When The Chaos Engine 2 finally arrived in late 1996, the game was reviewed well by the few Amiga magazines that remained in publication. Amiga Computing, by this point incorporating Amiga Action, gave it 92%, and CU Amiga gave it 90%. Amiga Format gave it 85%, noting that it was best in two-player mode. “I really liked The Chaos Engine 2 with its split-screen and head-to-head mode, and I’m sorry that my magazine (The One) shut down before we could get to review it,” says Andy Nuttall. “I think it too is a bit of a classic.” However, the game has a lower user rating than the original on popular Amiga games sites.
Unlike the original, The Chaos Engine 2 was never ported to other platforms. “To be quite honest, it shouldn’t have come out on anything,” Mike states bluntly. “Well, that’s not quite true. The biggest problem is that we should have canned it earlier.

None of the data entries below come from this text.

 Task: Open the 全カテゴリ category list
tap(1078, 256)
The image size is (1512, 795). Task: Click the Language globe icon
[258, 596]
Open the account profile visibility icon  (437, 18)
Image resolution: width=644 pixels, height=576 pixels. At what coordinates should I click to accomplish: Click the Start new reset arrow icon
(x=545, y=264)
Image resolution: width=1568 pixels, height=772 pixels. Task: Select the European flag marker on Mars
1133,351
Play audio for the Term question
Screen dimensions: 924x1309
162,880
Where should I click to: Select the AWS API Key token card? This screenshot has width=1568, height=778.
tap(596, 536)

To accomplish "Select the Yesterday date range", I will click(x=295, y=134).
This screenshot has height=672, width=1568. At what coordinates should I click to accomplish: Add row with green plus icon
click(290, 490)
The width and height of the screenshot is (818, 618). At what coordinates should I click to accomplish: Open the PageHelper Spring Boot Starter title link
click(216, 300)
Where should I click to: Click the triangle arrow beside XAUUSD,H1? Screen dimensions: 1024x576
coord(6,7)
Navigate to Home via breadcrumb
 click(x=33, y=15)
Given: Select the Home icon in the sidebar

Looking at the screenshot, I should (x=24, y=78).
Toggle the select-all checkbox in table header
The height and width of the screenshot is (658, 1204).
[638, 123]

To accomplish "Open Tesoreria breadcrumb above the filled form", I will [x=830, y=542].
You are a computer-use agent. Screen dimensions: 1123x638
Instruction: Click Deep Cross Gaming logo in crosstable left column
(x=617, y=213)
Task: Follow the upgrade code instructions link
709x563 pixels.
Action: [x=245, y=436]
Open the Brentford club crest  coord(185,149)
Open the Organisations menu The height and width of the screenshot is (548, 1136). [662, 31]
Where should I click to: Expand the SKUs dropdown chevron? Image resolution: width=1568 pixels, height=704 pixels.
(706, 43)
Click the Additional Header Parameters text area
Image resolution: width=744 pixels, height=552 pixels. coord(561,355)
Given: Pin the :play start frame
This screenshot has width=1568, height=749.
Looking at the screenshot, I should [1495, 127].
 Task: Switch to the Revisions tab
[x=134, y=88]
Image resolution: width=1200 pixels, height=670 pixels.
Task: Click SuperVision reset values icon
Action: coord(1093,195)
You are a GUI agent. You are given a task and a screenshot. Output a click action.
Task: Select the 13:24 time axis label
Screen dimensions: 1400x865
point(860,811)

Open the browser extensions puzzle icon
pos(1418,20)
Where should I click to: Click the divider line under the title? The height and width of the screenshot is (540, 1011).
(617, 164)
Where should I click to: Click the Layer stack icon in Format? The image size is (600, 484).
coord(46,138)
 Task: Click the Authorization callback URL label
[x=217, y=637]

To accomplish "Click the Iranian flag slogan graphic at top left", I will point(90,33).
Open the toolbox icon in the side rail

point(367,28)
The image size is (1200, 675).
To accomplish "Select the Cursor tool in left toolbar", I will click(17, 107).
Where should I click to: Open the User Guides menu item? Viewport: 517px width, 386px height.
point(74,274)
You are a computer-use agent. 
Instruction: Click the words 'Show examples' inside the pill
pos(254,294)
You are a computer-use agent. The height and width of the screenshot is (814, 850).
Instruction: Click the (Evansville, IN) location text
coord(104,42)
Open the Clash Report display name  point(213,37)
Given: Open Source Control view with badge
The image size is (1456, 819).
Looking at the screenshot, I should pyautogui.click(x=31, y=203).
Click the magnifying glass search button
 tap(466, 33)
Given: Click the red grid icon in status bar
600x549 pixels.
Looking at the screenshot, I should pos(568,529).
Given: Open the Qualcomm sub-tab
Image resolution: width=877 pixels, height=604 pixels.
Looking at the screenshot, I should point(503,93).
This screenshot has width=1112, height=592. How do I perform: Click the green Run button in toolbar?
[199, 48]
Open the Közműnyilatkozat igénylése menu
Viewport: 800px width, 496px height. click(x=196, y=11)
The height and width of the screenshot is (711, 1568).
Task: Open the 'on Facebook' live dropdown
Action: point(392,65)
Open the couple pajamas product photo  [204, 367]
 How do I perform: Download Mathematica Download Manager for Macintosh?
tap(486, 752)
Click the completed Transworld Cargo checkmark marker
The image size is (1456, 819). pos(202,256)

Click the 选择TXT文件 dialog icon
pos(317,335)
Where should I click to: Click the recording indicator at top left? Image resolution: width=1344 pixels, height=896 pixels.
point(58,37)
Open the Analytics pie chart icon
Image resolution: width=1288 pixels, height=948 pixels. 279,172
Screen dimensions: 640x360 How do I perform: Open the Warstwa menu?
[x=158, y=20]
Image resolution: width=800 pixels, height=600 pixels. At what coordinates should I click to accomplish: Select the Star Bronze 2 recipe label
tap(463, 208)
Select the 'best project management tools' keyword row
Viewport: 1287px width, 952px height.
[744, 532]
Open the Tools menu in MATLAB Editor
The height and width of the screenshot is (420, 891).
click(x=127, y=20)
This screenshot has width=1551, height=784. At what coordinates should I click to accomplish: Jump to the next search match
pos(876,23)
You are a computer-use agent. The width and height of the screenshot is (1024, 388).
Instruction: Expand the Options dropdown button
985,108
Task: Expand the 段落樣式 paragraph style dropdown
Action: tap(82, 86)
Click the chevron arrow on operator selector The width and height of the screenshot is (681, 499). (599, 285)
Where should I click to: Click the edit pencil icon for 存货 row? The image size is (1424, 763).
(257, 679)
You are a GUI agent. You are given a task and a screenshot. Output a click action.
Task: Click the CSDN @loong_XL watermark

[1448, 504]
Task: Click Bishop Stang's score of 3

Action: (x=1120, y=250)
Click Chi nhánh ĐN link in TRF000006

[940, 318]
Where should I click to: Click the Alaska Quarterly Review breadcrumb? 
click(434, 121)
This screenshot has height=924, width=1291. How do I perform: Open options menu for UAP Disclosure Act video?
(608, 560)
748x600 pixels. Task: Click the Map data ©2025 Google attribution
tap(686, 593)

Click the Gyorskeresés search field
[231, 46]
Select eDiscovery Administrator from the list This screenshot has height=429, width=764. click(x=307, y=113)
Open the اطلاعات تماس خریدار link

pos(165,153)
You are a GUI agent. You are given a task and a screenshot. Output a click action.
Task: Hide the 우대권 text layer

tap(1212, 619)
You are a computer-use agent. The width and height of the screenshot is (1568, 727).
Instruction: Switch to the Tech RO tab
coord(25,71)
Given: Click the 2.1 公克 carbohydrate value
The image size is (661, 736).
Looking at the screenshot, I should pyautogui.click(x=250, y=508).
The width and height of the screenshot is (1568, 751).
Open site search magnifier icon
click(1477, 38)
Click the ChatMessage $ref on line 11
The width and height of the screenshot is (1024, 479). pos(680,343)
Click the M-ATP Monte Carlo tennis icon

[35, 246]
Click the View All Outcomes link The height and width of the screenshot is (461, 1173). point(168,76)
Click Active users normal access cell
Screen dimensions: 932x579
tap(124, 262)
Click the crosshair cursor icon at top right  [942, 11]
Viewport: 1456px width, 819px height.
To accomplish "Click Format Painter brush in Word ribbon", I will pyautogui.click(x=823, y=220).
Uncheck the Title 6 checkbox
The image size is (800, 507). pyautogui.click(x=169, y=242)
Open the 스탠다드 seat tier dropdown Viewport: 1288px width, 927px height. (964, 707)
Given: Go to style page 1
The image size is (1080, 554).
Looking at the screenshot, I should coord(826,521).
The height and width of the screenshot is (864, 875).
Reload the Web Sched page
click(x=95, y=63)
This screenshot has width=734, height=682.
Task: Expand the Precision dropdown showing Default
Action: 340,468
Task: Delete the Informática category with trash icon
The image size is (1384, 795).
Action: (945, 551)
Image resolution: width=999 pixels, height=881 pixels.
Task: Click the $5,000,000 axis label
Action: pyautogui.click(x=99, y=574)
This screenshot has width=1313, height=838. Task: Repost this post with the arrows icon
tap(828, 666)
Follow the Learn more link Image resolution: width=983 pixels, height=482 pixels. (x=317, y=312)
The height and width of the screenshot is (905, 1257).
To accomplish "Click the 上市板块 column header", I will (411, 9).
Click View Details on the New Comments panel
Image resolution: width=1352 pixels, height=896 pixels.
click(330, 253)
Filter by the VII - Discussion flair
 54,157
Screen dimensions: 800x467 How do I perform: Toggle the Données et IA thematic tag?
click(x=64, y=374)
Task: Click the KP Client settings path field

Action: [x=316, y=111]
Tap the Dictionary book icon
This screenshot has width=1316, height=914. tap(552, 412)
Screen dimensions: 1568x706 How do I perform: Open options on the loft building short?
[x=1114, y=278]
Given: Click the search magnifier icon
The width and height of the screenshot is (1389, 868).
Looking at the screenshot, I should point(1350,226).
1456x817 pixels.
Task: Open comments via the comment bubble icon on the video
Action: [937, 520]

The Amiga market was dead by the time that it came out. The sales were pitiful.
We’re a commercial company to an extent, and we should have made the commercial decision to either can it or move it to another platform. It cost us a lot of money.”
Was there no option to port the finished Amiga game across to those other formats, to try to recoup the loss? “The publishers weren’t interested because the Amiga version didn’t do anything – but of course the Amiga version didn’t do anything, because the Amiga was dead anyway,” The result was that The Chaos Engine 2 would be the last outing for these characters, as the Bitmap Brothers moved on to other projects.
“I think it was pretty good, and if it had been on a different format it might have sold well. I know how little it sold, and I’m not telling you, but considering how little it sold you’d be surprised by how many people know about it,” says Mike. That’s what he ultimately takes comfort in, despite the commercial disappointment.
“People liked it, people found it interesting.
It sold very little, but it’s not forgotten.”